物語の世界の外に出ている人間として、舞台に立つ(物語の世界を生きる)のか?
そうではなく、物語の世界にいる人間のままに、舞台に立つのか?
地続きか? 幽玄性か?
というお話の前に・・・
私たちは、なぜ生まれたのか?
生きる意味とは何か?
という、
常につきまとう問いがありますけれど、
意味なんて無い。
もし、意味があるのなら、なぜ、意味を探すのか?意味を求めるのか?
あるものを、求めたりはしません。
無いから求める。
心の深いところで、自分たちが生まれてきた意味の無さを、きちんと感じているから、
意味を求めるのだと思うんです。
で、もし仮に、意味を探し当てたとして、
それをどう確信するのか?
自分の信じ込む力でしか、確信出来ないのだとしたら、いつでも揺らぐ可能性があるということ。

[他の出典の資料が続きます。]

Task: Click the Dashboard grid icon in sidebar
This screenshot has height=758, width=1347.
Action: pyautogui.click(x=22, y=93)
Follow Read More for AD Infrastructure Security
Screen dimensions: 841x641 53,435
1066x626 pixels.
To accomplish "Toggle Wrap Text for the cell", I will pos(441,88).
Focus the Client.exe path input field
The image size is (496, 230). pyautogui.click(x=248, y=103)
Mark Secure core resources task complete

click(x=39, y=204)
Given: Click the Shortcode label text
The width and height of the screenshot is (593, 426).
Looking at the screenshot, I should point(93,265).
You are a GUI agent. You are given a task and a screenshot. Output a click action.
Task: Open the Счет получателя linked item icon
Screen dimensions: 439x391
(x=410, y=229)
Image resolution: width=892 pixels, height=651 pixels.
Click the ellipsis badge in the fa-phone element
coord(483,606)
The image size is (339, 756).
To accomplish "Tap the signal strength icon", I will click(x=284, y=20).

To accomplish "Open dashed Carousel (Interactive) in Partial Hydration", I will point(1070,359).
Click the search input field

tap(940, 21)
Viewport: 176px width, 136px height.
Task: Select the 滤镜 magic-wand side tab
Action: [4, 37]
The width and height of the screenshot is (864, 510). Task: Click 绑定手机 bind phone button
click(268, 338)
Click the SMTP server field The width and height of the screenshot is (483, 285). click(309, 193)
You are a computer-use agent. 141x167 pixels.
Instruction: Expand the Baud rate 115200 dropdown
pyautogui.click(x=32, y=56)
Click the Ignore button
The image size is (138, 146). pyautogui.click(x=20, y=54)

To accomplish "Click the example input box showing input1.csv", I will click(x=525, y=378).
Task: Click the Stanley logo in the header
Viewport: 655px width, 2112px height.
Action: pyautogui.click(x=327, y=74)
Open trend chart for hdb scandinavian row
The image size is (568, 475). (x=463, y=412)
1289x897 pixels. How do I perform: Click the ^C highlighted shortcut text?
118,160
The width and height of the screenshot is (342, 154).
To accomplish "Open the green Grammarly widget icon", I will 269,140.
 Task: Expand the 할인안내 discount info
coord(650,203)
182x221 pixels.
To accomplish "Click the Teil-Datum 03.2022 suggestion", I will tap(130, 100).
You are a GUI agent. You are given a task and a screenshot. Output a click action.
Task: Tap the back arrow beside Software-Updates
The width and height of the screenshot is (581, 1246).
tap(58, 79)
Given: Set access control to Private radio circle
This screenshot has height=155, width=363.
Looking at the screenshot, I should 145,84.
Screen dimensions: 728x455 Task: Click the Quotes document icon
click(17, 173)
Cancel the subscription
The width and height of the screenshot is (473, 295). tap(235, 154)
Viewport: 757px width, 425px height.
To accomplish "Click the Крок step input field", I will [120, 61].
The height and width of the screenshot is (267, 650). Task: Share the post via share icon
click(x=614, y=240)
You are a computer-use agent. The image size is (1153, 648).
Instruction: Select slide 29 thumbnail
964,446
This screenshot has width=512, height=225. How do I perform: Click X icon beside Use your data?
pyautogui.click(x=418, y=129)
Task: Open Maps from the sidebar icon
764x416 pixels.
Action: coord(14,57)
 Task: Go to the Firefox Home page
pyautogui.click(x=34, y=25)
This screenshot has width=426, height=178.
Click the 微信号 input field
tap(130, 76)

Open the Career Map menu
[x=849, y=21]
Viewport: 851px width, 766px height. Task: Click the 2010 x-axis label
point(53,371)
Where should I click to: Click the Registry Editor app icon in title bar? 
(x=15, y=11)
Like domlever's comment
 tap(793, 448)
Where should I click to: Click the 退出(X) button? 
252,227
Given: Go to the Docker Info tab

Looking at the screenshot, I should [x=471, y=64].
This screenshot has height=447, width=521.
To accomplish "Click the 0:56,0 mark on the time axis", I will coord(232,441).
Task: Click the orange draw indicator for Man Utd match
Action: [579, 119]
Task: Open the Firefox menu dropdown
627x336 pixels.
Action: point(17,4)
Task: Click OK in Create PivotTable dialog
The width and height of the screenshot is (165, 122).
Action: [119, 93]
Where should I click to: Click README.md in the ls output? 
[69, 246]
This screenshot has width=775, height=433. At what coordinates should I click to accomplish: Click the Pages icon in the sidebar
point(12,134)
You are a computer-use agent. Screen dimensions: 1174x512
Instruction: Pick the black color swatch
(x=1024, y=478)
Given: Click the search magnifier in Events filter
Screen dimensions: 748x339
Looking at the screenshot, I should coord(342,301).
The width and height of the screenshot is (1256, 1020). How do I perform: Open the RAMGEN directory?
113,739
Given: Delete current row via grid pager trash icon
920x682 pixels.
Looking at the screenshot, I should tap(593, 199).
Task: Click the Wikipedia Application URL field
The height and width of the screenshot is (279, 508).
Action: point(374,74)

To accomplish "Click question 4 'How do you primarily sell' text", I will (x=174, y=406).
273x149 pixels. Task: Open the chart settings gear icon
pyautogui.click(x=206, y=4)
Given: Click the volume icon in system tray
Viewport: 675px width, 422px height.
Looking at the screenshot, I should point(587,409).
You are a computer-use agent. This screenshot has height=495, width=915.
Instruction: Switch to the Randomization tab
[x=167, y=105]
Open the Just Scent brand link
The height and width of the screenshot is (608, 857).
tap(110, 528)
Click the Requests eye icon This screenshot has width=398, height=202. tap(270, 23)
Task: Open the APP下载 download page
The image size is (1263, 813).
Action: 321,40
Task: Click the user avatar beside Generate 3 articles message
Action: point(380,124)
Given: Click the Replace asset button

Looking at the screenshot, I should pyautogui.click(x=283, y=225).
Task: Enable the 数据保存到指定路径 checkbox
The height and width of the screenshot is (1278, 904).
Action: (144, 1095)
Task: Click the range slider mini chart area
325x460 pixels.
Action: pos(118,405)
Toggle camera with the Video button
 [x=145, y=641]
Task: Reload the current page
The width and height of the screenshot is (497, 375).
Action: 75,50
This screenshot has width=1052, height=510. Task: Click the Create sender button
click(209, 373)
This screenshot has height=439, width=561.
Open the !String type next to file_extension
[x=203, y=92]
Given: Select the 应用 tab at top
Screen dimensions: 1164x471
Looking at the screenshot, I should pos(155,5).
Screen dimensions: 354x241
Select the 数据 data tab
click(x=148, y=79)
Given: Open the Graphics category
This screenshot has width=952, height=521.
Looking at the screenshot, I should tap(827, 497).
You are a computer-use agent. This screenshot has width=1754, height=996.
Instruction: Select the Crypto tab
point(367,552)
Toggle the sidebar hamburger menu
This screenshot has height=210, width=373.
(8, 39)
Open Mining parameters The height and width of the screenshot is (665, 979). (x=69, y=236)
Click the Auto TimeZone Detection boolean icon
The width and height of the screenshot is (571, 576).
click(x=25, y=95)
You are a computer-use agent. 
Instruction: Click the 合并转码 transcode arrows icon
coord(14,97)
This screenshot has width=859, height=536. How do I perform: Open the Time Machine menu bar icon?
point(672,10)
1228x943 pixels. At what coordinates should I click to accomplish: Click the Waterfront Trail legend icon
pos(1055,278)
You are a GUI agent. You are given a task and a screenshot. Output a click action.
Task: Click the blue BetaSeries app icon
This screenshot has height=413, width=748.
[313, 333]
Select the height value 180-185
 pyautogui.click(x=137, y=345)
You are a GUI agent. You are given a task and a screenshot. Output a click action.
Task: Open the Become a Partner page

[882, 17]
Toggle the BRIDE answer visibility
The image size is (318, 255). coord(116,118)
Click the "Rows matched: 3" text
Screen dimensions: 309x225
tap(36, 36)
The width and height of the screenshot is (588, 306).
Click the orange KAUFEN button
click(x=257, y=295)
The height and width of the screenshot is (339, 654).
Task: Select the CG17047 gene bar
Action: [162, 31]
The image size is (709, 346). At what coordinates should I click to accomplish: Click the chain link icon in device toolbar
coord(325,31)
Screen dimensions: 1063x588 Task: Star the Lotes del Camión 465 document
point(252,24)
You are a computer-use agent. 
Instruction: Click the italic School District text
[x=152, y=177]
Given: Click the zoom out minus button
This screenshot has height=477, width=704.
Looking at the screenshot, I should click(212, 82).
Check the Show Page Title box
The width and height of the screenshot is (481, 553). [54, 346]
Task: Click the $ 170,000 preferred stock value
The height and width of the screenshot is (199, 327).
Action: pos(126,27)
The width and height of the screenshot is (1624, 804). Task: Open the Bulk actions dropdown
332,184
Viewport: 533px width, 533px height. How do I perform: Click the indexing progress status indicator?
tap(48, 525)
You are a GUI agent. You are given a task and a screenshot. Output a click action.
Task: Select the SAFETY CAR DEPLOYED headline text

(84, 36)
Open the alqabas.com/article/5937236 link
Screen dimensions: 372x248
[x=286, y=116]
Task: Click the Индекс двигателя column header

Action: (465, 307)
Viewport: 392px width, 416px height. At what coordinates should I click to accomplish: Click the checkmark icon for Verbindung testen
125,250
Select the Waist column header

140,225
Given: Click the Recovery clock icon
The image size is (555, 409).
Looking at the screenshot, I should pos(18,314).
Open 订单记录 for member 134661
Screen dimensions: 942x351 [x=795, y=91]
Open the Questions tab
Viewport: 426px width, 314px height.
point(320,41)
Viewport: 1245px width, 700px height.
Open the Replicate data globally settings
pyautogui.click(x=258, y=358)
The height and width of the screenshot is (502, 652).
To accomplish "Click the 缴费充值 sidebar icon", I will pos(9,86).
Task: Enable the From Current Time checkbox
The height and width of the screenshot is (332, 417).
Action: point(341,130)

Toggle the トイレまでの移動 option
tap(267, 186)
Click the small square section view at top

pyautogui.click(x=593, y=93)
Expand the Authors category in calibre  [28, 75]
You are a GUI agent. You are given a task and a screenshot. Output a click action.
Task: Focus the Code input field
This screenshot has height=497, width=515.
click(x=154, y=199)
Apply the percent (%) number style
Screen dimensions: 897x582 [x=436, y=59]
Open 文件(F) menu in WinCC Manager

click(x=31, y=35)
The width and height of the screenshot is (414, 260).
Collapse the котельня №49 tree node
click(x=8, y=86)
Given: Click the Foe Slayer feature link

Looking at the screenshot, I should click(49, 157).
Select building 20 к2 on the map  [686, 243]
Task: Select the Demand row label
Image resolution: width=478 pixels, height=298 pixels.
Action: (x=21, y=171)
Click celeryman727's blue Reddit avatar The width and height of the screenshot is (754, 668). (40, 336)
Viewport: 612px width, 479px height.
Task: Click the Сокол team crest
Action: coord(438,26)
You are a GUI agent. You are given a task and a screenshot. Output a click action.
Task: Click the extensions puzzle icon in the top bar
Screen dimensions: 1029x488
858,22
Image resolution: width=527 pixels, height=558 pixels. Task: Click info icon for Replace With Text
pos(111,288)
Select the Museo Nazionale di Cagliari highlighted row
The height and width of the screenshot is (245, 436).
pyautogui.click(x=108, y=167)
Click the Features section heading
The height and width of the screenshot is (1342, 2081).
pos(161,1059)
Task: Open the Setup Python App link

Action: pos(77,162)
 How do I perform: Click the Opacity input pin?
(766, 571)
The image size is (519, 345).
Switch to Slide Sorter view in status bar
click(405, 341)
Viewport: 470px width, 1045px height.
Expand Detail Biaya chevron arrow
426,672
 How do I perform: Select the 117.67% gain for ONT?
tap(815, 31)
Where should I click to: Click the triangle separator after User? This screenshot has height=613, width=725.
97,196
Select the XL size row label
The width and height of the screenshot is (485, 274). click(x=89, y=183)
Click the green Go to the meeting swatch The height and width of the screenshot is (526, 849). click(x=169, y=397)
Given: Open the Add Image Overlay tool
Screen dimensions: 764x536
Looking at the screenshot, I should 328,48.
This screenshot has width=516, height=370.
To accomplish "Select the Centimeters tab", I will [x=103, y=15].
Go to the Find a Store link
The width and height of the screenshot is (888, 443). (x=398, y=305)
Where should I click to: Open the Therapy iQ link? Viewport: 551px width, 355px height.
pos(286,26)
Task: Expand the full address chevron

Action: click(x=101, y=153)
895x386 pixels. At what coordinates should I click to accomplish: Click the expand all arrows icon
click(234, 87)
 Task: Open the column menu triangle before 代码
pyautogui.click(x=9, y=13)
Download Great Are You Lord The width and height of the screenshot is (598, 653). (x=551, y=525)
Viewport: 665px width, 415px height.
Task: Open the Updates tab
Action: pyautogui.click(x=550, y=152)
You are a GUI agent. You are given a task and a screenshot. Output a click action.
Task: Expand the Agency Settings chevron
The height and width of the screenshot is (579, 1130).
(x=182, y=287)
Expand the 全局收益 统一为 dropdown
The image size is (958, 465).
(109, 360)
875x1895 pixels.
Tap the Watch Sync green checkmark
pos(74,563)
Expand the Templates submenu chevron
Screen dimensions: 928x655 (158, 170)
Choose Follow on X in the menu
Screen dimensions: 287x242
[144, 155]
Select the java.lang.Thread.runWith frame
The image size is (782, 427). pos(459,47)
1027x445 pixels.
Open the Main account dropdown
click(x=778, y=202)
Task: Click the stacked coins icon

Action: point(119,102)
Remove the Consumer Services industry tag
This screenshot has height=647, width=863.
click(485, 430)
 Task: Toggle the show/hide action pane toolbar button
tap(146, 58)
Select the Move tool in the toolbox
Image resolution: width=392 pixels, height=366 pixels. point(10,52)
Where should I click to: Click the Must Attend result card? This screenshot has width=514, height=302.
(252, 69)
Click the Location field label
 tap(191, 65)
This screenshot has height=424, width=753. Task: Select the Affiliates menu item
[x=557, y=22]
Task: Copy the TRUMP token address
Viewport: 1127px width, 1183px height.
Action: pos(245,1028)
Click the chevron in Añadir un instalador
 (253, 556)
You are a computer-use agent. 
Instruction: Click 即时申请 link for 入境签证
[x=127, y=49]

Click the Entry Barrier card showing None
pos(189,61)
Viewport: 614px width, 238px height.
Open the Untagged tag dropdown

他人によって、客観的に確信させられることがあるとして、それならば、
自分でない人間が、自分の生きる意味を知っているということになり、
ならば、自分は他の人の誰か、あるいは全ての他人の生きる意味を知っているということにもなる。
そんなことがあるだろうか?
そんな確信のしようのないもので、常にゆらぎの中にあるものならば、
たとえどこかに意味があったとしても、結局、無いのと同じではないだろうか?
実際にあるか無いかはともかく、自分にとっては無いのと同じ。
けれど、意味無く生きていくほど、辛いものはない。
だからこそ、人は自分の生きる物語を必要とする。
人間と動物の違いは、生きる物語を必要とするかどうかであろう。
自分の生きる物語を認められないとき、人は苦しみを感じる。
仏教でいう解脱とは、この物語から離れることではないだろうか?
生きる物語を必要としなくなったとき、それを解脱というのではないだろうか?
物語を必要としなければ、決して苦しみは生まれない。
たとえ、肉体的な痛みがあったとしても、痛みを感じるにとどまり、
そこに余計な意味(辛い、痛みよ消えろ、早く治れ、なぜ痛みを味わわなければならないんだ?…)を
上乗せする必要が無い。
そして、悟るというのは、物語を客観視することではないだろうか?
自分に起きていることを、客観視する。
であるから、一度悟ったら全て解決するということではなく、
出来るだけ悟る時間を長くする、悟る機会を多くすることが必要なのであろう。
悟りと解脱の違いは、例えば、痛みがあったとして、悟っているだけの場合は、
余計な意味を上乗せしていることに気がつくということで、
必要無くなった状態ではない、といったことだろうか?
解脱や悟りの話はともかく・・・
そもそも、物語の主人公は自分をおいて他には無い。
つまり、アイデンティティーの確立というのは、
自分の生きる物語の確固とした主人公になるということ。
主人公であることを、確信すること。
一方、
自分というものを意味ある存在にするために、物語を必要としているわけで、
自分というものにすがりつけばすがりつくほど、物語から脱することは叶わず、
苦しみからは逃れられない。
本来、自分という存在に意味は無いにもかかわらず、
自分勝手に自分を主人公とした物語を作り続けているのが、
私たちの人生。
どんなに物語を強固にしても、所詮、意味がない。
つまり主人公は自分の中にしか存在しないので、
自分で自分を規定するという、
完全に矛盾した、堂々巡りを行なっている。
出口の無い迷路。
ここで、ようやく冒頭に戻り・・・
そんな私たち物語を生きている人に、他者からの働きかけで、
物語を手放してもらうためには、
一時的に物語が必要。
矛盾しているようだけれど。。。
物語の世界の外に出ている人間として、
舞台に立つ(物語の世界を生きる)必要がある。
そうではなく、
物語の世界にいる人間のままに舞台に立つと、
観ている人と同じ地平に立ってしまい、地続きの物語になってしまう。
一見、どちらの物語も同じように見えるけれど、全く違うもの。
前者には幽玄性が立ち上る。
私がオーガニックマイム(アートマイム)には、癒しの力があると考えるのは、
この、物語を手放させる力なのだと、あらためて思いました。
そしてやはり、一時的な物語として、物語性が絶対的に必要だということも。
では、最後に。
「物語の世界の外に出ている人間として」というのは、単なる気持ちの問題ではない。
身体性抜きには語れない。
であれば、身体表現者としての日々の稽古が、単に動けるようにすることではない、
そんなことも明確になってくる。